The intensity of the murmur increases as the pressure gradient between the left ventricle and the aorta increases.

So, the narrower the stenosis, the louder the murmur.

Now, normally, S2 has two components: the aortic component and the pulmonary component since the valves don’t close at the same time.

Typically, the aortic valve closes first and then the pulmonary valve.

But with aortic stenosis, the aortic valve closes later than expected and so it may close at the same time with the pulmonary valve, in which case you’ll hear a soft S2.

Another important clue that will likely show up on your exam is the ejection click,

Since the valve fuses together or hardens, it doesn’t open as easily.

And so as the left ventricle contracts, it creates this high pressure that eventually pushes on the valve until it finally snaps open, causing a clicking sound.

In aortic stenosis, the pulse is described as being “parvus and tardus”.

That’s because the valve doesn’t fully open so there’s less blood flow and the pulse is weak, or “parvus”, and there’s a delay in the opening of the valve that occurs a bit later than expected, so, the pulse is also late, or “tardus”.

Even though the ventricle tries to pump out more blood, the heart still might struggle to get enough blood through the narrowed opening and then to the rest of the body.

For example, if there’s a reduction in blood flow to the brain, it could lead to syncope, and a reduction in blood flow through the coronary arteries to the heart’s own myocardium could cause chest pain and angina.

Individuals might not initially experience symptoms at rest, and problems only occur during exercise or exertion because there’s an increase in the demand for oxygen.

So, during exercise, they can also experience dyspnea.

The next systolic murmur is caused by mitral regurgitation.

The mitral valve has two leaflets, the anterior and posterior leaflet, and together they separate the left atrium from the left ventricle.

During systole, the valve closes, which means blood has just one option, to be ejected out through the aortic valve and into circulation.

Mitral regurgitation is when the mitral valve doesn’t shut all the way, therefore blood can leak back into the left atrium.

The leading cause of mitral valve regurgitation in the United States, and the most common of all valvular conditions, is mitral valve prolapse.

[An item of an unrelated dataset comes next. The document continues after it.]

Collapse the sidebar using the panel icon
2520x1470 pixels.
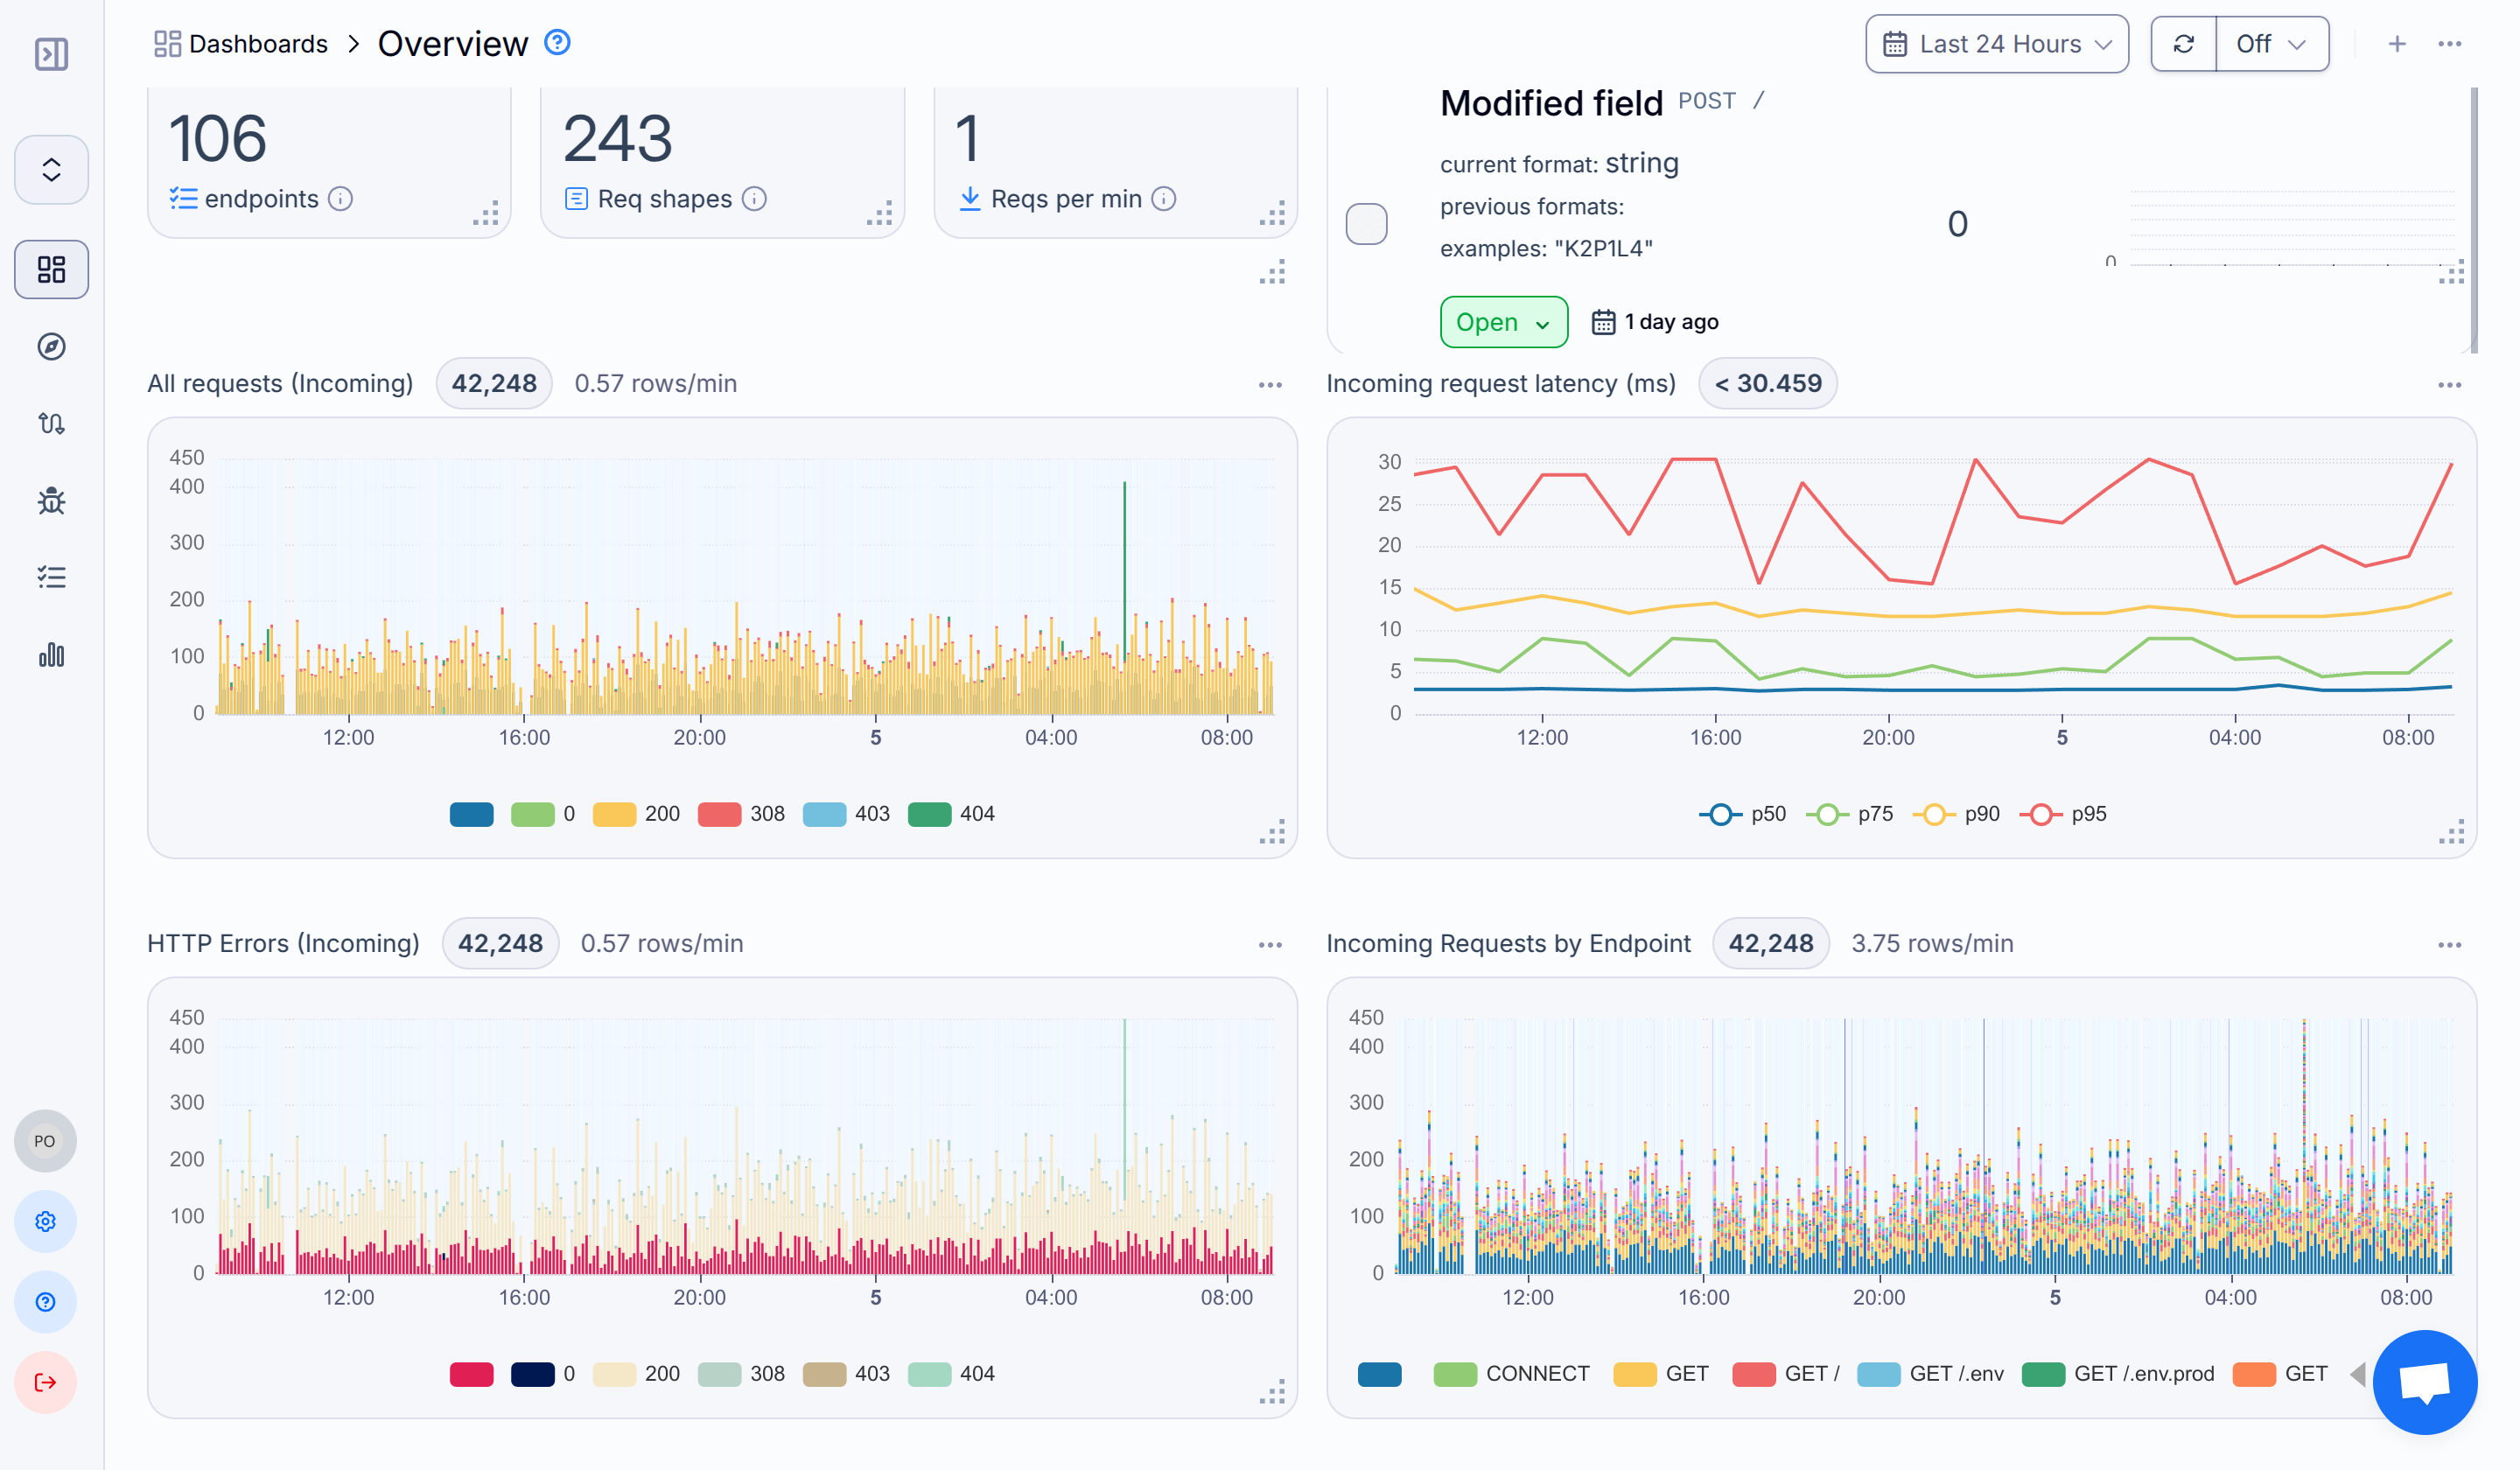point(51,55)
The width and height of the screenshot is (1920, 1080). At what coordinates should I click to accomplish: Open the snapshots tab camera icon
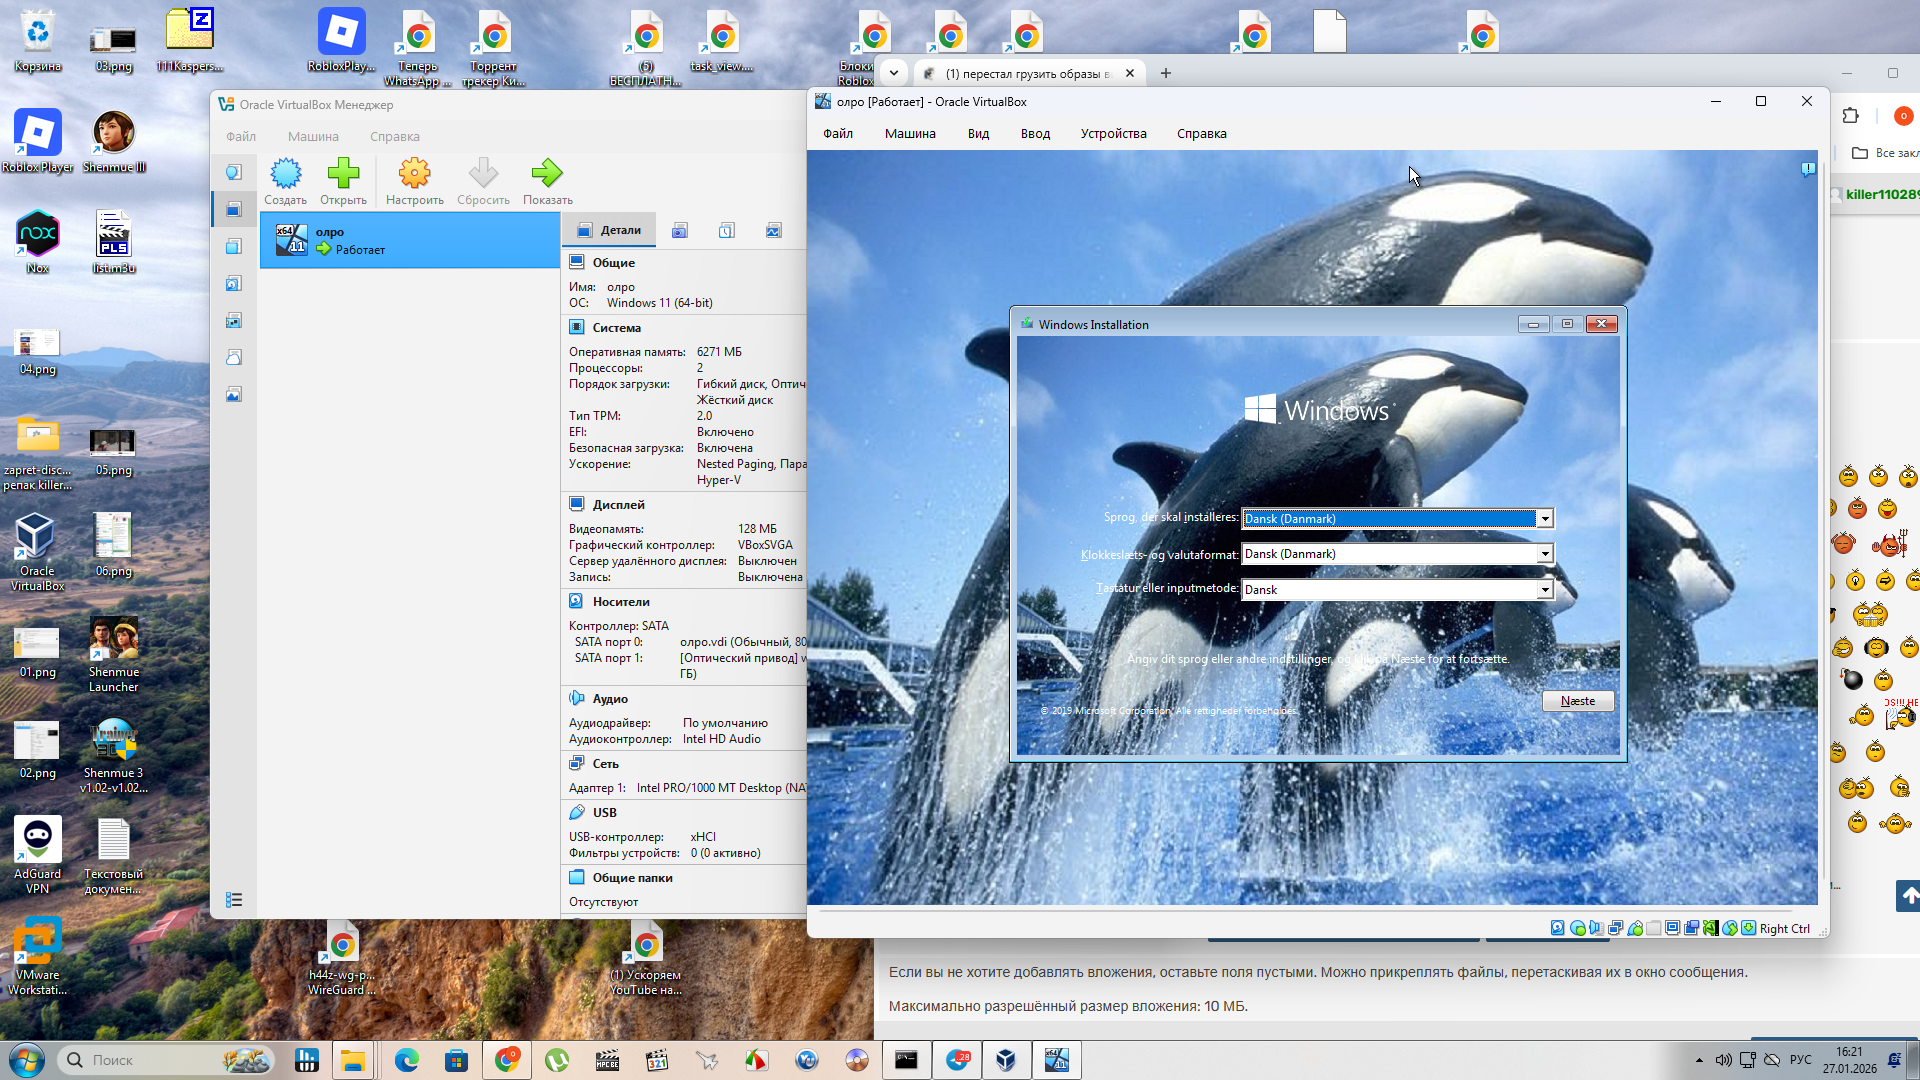[680, 231]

Normally, when the left ventricle contracts during systole, a ton of pressure is generated to pump blood out through the aortic valve.

This also means a lot of pressure pushes on that closed mitral valve.

Normally the papillary muscles and connective tissue called chordae tendineae keep the valve from prolapsing or falling back into the atrium.

However, sometimes there’s myxomatous degeneration where connective tissue of the leaflets and surrounding tissue are weakened.

Why this happens isn’t well understood, but it is sometimes associated with connective tissue disorders like Marfan syndrome and Ehlers-Danlos syndrome.

Mitral valve prolapse can also be caused by rheumatic fever or by chordae rupture during trauma.